Agência de Notícias FAPEAM (ANF): Professor, o senhor deu aula na Universidade Estadual Paulista (Unesp) de 1985 até 2009, período que tinha um programa de rádio naquela universidade voltado para a divulgação científica. Gostaria que o senhor nos falasse sobre essa experiência.

Jornalista Ricardo Alexino Ferreira Foto: Denison Silvan

Jornalista Ricardo Alexino Ferreira (Foto: Denison Silvan)

Ricardo Alexino Ferreira (R.A.F.): No período a que você está se referindo, eu apresentava um programa jornalístico de entrevistas chamado Ciência em Debate, que depois mudou de nome para Unesp-Ciência. Em 2005, eu assumi a direção da Rádio Unesp, que está entre uma das maiores emissoras culturais educativas do País. Na Unesp, eu ministrava as disciplinas Jornalismo Especializado I e II, para o curso de Jornalismo, dando ênfase em ciências. Já no programa de pós–graduação, ministrei a disciplina Midialogia Científica e Especializada, também com ênfase em ciências. Em 2009, saí da Unesp e fui ser professor na USP, trabalhando dentro das dimensões ensino, pesquisa, extensão e gestão. Lá apresentei de 2009 até final de 2012 o programa de televisão Trajetória, exibido na TVUSP, que aborda a divulgação da ciência a partir da biografia de pesquisadores e cientistas. Atualmente as minhas pesquisas continuam abordando a divulgação da ciência, que eu chamo de Midialogia Científica, e da diversidade, que eu chamo de Etnomidialogia, no contexto educomunicativo, pois para mim essas áreas são imprescindíveis para o conhecimento científico.

ANF: Muito interessante essa abordagem. Fiquei pensando qual seria a ligação entre divulgação científica e diversidade.

R.A.F.: No primeiro momento você pode até pensar que são duas áreas diferentes. Porém, divulgação científica e diversidade não são tão distintas assim. Eu desenvolvi uma pesquisa, envolvendo a segunda metade do século XIX, mostrando que a divulgação da ciência está intimamente ligada à questão da diversidade, que, no caso, eram as teorias raciais. Neste sentido, não é possível se falar em divulgação da ciência sem passar pela questão das teorias raciais.

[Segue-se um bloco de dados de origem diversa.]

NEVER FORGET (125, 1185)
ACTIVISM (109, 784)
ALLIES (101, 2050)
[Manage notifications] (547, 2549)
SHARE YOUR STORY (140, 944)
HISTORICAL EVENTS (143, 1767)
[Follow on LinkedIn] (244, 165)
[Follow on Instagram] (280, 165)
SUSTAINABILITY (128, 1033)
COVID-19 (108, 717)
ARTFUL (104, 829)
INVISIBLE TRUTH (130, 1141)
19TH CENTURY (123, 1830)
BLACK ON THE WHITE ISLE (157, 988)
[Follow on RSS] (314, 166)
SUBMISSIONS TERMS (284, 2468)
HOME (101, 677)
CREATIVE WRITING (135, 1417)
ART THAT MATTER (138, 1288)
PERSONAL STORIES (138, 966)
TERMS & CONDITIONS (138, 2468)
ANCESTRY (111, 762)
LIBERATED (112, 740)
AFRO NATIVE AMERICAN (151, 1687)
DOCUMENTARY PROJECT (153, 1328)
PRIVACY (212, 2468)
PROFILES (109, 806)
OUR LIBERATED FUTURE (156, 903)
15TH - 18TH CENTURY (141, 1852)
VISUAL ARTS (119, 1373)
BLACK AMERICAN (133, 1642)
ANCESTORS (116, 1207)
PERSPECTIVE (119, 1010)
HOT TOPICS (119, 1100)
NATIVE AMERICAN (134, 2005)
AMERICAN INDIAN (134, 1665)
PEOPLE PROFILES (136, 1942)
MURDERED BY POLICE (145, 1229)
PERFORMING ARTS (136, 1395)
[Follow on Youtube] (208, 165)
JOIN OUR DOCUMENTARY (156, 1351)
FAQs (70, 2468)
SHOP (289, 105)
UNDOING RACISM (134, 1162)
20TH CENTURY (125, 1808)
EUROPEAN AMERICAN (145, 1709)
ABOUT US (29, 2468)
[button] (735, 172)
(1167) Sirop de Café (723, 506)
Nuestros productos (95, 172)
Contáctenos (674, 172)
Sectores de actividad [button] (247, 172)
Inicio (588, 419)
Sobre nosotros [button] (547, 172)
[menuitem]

Em 2009, quando eu fui lecionar na USP, dei continuidade a essas linhas de estudo, até para consolidar a linha Ciências da Comunicação e diversidade. Entendendo que a questão da diversidade é uma área das Ciências da Comunicação e, portanto, está propensa aos estudos da mídia e da divulgação da ciência. Além do mais, é possível atrelar essas áreas (Midialogia Científica e Etnomidialogia) a uma terceira que seria a Educomunicação, que é um campo de estudo novo e envolve a percepção convergente e mais ampla da comunicação, o que leva a um aprofundamento maior dos fenômenos midiáticos.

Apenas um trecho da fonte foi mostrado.